Bila masa Ospek (Orientasi Studi dan Pengenalan Kampus) dianggap momen uji mental, maka pemain Jerman, Kai Havertz, benar-benar merasakannya di kehidupan awalnya bersama Chelsea.
Datang ke Inggris dengan status sebagai "pemain termahal di bursa transfer" dengan banderol 79 juta pound atau setara dengan Rp 1,54 triliun, Havertz langsung tersentak. Betapa Liga Inggris sangat berbeda dengan Liga Jerman.
Di Bundesliga Jerman, Havertz banyak dipuji. Ia dianggap sebagai salah satu bakat paling bersinar di Jerman. Dia dianggap pemain serbaguna yang bisa bermain sebagai penyerang maupun gelandang.
Di Inggris, anak muda berusia 21 tahun ini langsung merasakan betapa "perpeloncoan" bagi pemain baru, masih terjadi di Premier League.
Dia memang tidak dibentak-bentak oleh beberapa seniornya seperti halnya video Ospek daring yang viral itu. Namun, perpeloncoan itu berwujud penghakiman media-media Inggris yang tidak sabaran.
Bagaimana tidak sabaran, lha wong pemain muda yang baru tampil, seolah diharuskan langsung tampil seperti Michael Ballack, pendahulunya yang terbilang sukses bermain di Premier League.
Kita tahu, Ballack merupakan salah satu pemain terbaik Jerman yang pernah bermain di Chelsea. Kebetulan, Havertz berasal dari Bayer Leverkusen, sama seperti Ballack.

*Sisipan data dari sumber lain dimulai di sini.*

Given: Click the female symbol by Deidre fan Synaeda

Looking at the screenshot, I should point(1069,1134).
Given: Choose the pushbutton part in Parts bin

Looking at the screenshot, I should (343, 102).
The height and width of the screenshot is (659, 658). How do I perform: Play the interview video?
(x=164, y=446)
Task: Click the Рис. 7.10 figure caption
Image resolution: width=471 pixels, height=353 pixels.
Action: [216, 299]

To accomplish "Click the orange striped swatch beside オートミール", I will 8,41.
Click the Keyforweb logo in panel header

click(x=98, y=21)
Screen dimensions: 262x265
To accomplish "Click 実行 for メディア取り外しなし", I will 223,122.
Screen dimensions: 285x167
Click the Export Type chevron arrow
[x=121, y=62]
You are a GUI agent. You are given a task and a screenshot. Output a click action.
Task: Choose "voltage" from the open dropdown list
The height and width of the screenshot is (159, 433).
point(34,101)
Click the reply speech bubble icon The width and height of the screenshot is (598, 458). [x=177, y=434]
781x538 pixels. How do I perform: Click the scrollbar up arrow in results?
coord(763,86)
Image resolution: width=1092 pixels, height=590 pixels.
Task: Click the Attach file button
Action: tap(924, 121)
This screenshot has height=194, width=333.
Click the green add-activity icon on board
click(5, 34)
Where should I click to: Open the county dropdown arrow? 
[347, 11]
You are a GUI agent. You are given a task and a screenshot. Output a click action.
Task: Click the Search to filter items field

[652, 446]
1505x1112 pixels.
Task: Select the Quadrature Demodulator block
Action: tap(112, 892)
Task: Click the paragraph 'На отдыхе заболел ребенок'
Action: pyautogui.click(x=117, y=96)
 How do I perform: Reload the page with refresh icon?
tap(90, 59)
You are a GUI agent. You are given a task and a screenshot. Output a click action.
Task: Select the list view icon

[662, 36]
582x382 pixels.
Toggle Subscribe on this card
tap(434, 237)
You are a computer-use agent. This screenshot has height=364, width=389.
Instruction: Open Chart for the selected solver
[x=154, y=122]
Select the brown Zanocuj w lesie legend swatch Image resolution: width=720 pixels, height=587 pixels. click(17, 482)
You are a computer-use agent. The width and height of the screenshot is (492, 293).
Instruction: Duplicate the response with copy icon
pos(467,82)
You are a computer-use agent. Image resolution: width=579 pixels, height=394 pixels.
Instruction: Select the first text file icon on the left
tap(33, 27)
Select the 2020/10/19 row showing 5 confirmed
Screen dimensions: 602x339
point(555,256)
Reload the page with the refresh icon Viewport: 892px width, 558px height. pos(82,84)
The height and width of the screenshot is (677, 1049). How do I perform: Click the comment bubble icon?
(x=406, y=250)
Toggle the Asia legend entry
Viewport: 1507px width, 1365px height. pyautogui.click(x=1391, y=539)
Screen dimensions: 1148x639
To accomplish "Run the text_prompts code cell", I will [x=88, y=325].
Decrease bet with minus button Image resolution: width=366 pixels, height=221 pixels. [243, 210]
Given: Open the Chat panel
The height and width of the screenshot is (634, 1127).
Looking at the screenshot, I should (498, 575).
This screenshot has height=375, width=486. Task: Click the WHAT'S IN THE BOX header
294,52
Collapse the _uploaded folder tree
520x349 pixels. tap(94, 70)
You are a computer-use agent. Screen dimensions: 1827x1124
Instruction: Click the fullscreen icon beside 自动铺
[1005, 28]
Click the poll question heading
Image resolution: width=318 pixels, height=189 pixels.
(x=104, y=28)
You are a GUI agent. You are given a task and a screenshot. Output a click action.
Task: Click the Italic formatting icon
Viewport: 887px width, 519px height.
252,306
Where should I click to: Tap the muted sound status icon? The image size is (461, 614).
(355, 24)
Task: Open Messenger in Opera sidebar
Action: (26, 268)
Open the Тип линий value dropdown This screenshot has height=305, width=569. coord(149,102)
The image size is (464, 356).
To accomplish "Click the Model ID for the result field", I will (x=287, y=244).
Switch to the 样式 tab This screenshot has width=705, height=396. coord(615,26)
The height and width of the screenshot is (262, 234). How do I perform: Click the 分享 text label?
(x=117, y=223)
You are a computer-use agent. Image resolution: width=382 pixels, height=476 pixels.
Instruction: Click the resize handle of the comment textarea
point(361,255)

Debut Havertz yang Tak Istimewa
Bagi media-media di Inggris yang memang dikenal 'kejam' dalam mengkritik pemain dan pelatih bola di sana, tidak ada istilah "adaptasi' bagi pemain baru.
Havertz langsung menjadi korban dari keberingasan pemberitaan media dan juga komentar netizen di Inggris ketika dirinya melakoni debut untuk Chelsea di Premier League.
Oleh Pelatih Frank Lampard, dia dimainkan selama 80 menit kala Chelsea menghadapi tuan rumah Brighton & Hove Albion. Laga di pekan perdana Liga Inggris 2020/21 pada 14 September itu dimenangi Chelsea 3-1.